La thèse, soutenue en 1982, a permis de sortir une quinzaine de publications.
Ton
parcours et situation actuelle, lien encore avec les fourmis ?
Ensuite j’ai travaillé au Zaïre (Kikwit), au Mexique (Puerto
Morelos dans le Quintana Roo) au Cameroun (Yaoundé), à l’Université
Paris 13 et, finalement, à l’Université Toulouse 3 avec
un intermède de 6 ans en Guyane (détaché CNRS au laboratoire
EcoFog de Kourou). Actuellement je suis professeur émérite à
l’Université Toulouse 3, membre de l’équipe CIRCE
du laboratoire ECOLAB.
Le comportement
prédateur des fourmis a donc été étudié de
manière plus extensible abordant les fourmis arboricoles (ici, la proie
peut se laisser tomber, sauter ou s’envoler dans cet espace à trois
dimensions). Par exemple, les Oecophylla
chassent en groupe à l’affut, les proies, détectées
à vue, sont écartelées, ce qui est permis par des griffes
et pelotes adhésives hypertrophiées ; le venin n’est pas
utilisé. Les Azteca andreae,
associées à des Cecropia myrmecophytes, utilisent le
principe Velcro pour capturer de très grosses proies. Les ouvrières
Allomerus fabriquent
un matériau composite à partir des trichomes de la plante hôte
(un myrmécophyte) et le mycelium d’un champignon qu’elles
manipulent, de petits trous sont aménagés dans cette structure
qui est un piège sous lequel elles restent à l’affut. Depuis
ces trous, elles saisiront la base des pattes d’arthropodes qui s’aventurent
sur ce piège. Des Azteca présentent un comportement similaire.

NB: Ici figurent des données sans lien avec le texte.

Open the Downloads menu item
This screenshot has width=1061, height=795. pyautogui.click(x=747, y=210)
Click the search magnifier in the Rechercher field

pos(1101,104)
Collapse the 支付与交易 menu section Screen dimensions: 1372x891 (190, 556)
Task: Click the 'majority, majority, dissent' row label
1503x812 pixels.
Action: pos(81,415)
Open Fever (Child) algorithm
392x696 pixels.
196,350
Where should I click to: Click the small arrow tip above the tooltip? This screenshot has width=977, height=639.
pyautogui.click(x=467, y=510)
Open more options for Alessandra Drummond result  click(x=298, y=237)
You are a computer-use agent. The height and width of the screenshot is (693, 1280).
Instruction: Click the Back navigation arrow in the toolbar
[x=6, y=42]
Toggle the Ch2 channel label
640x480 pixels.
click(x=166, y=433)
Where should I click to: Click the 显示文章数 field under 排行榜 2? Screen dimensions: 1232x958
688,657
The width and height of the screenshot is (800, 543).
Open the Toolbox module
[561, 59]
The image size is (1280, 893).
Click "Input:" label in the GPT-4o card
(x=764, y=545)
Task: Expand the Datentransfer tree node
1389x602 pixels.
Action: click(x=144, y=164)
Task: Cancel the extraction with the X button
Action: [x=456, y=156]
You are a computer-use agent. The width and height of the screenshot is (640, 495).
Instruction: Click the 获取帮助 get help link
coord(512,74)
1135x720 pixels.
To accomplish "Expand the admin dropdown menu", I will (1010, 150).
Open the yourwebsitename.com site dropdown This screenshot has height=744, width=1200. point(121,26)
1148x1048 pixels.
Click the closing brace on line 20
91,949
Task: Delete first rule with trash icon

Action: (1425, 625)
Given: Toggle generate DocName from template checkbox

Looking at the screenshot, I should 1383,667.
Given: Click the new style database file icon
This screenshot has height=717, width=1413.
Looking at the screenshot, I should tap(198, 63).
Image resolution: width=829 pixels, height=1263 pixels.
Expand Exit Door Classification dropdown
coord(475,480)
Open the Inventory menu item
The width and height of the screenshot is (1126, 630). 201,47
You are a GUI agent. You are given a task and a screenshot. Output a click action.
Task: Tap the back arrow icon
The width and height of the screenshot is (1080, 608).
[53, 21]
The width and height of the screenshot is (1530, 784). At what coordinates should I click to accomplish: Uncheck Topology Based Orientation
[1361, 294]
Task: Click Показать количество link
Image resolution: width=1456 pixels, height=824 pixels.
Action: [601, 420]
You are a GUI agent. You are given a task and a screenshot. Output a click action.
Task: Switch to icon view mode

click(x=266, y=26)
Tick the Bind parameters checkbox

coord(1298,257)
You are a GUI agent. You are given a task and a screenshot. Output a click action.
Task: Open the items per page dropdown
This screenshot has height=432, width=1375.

L’étude du comportement prédateur chez des fourmis arboricoles
a été suivie par celle des interactions plantes-fourmis qu’elles
soient lâches (e.g., mosaïque de fourmis dans la canopée des
forêts tropicales ; accès par différents moyens dont le
Radeau des cimes) ou étroites (e.g., myrmécophytes et leur nombre
limité d’espèces de fourmis associées). La protection
biotique exercée par les fourmis sur leurs plantes hôtes a donc
été abordée, et donc très souvent la relation avec
des chenilles. Comme ces dernières doivent se protéger des fourmis,
une coévolution a eu lieu. Ainsi, certaines d’entre elles sont
devenues des parasites de fourmis, un monde de science-fiction que nous avons
illustré dans plusieurs films réalisés par Jean-Yves Collet.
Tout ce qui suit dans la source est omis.